_EXERCISE_
A word-for-word copy of the entries is the only acceptable reply.

□ □ □ □ □

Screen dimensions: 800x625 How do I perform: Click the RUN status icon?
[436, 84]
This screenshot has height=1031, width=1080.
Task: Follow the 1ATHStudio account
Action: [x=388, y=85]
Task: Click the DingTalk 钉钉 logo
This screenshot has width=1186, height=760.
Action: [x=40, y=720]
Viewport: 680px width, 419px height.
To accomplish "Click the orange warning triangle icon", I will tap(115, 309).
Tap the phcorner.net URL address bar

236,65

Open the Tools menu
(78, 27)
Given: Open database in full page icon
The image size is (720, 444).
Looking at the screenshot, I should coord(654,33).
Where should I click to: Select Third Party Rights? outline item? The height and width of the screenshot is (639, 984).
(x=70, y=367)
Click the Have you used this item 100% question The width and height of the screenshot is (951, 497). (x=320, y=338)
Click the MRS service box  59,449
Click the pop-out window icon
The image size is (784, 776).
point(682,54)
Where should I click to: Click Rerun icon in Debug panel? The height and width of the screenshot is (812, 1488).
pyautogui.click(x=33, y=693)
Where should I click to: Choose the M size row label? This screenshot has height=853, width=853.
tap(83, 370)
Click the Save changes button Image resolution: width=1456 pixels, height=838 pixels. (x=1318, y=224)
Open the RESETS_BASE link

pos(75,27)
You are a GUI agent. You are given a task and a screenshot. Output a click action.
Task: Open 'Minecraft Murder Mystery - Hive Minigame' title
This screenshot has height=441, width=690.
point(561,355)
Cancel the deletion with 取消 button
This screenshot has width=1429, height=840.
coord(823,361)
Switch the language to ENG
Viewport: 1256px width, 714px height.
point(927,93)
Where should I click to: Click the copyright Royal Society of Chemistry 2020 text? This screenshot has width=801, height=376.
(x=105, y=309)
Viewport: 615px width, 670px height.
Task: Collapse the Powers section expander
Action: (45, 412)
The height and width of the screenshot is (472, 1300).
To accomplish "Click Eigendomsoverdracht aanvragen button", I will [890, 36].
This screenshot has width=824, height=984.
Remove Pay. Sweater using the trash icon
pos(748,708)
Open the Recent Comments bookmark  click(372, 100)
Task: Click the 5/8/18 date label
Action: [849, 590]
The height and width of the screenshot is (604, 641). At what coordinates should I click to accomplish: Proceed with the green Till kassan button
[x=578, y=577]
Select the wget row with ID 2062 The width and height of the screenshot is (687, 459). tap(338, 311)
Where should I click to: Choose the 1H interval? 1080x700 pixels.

□ □ □ □ □

_RESPONSE_
Screen dimensions: 800x625 How do I perform: Click the RUN status icon?
[436, 84]
This screenshot has height=1031, width=1080.
Task: Follow the 1ATHStudio account
Action: [x=388, y=85]
Task: Click the DingTalk 钉钉 logo
This screenshot has width=1186, height=760.
Action: [x=40, y=720]
Viewport: 680px width, 419px height.
To accomplish "Click the orange warning triangle icon", I will tap(115, 309).
Tap the phcorner.net URL address bar

236,65

Open the Tools menu
(78, 27)
Given: Open database in full page icon
The image size is (720, 444).
Looking at the screenshot, I should coord(654,33).
Where should I click to: Select Third Party Rights? outline item? The height and width of the screenshot is (639, 984).
(x=70, y=367)
Click the Have you used this item 100% question The width and height of the screenshot is (951, 497). (x=320, y=338)
Click the MRS service box  59,449
Click the pop-out window icon
The image size is (784, 776).
point(682,54)
Where should I click to: Click Rerun icon in Debug panel? The height and width of the screenshot is (812, 1488).
pyautogui.click(x=33, y=693)
Where should I click to: Choose the M size row label? This screenshot has height=853, width=853.
tap(83, 370)
Click the Save changes button Image resolution: width=1456 pixels, height=838 pixels. (x=1318, y=224)
Open the RESETS_BASE link

pos(75,27)
You are a GUI agent. You are given a task and a screenshot. Output a click action.
Task: Open 'Minecraft Murder Mystery - Hive Minigame' title
This screenshot has height=441, width=690.
point(561,355)
Cancel the deletion with 取消 button
This screenshot has width=1429, height=840.
coord(823,361)
Switch the language to ENG
Viewport: 1256px width, 714px height.
point(927,93)
Where should I click to: Click the copyright Royal Society of Chemistry 2020 text? This screenshot has width=801, height=376.
(x=105, y=309)
Viewport: 615px width, 670px height.
Task: Collapse the Powers section expander
Action: (45, 412)
The height and width of the screenshot is (472, 1300).
To accomplish "Click Eigendomsoverdracht aanvragen button", I will [890, 36].
This screenshot has width=824, height=984.
Remove Pay. Sweater using the trash icon
pos(748,708)
Open the Recent Comments bookmark  click(372, 100)
Task: Click the 5/8/18 date label
Action: [849, 590]
The height and width of the screenshot is (604, 641). At what coordinates should I click to accomplish: Proceed with the green Till kassan button
[x=578, y=577]
Select the wget row with ID 2062 The width and height of the screenshot is (687, 459). tap(338, 311)
Where should I click to: Choose the 1H interval? 1080x700 pixels.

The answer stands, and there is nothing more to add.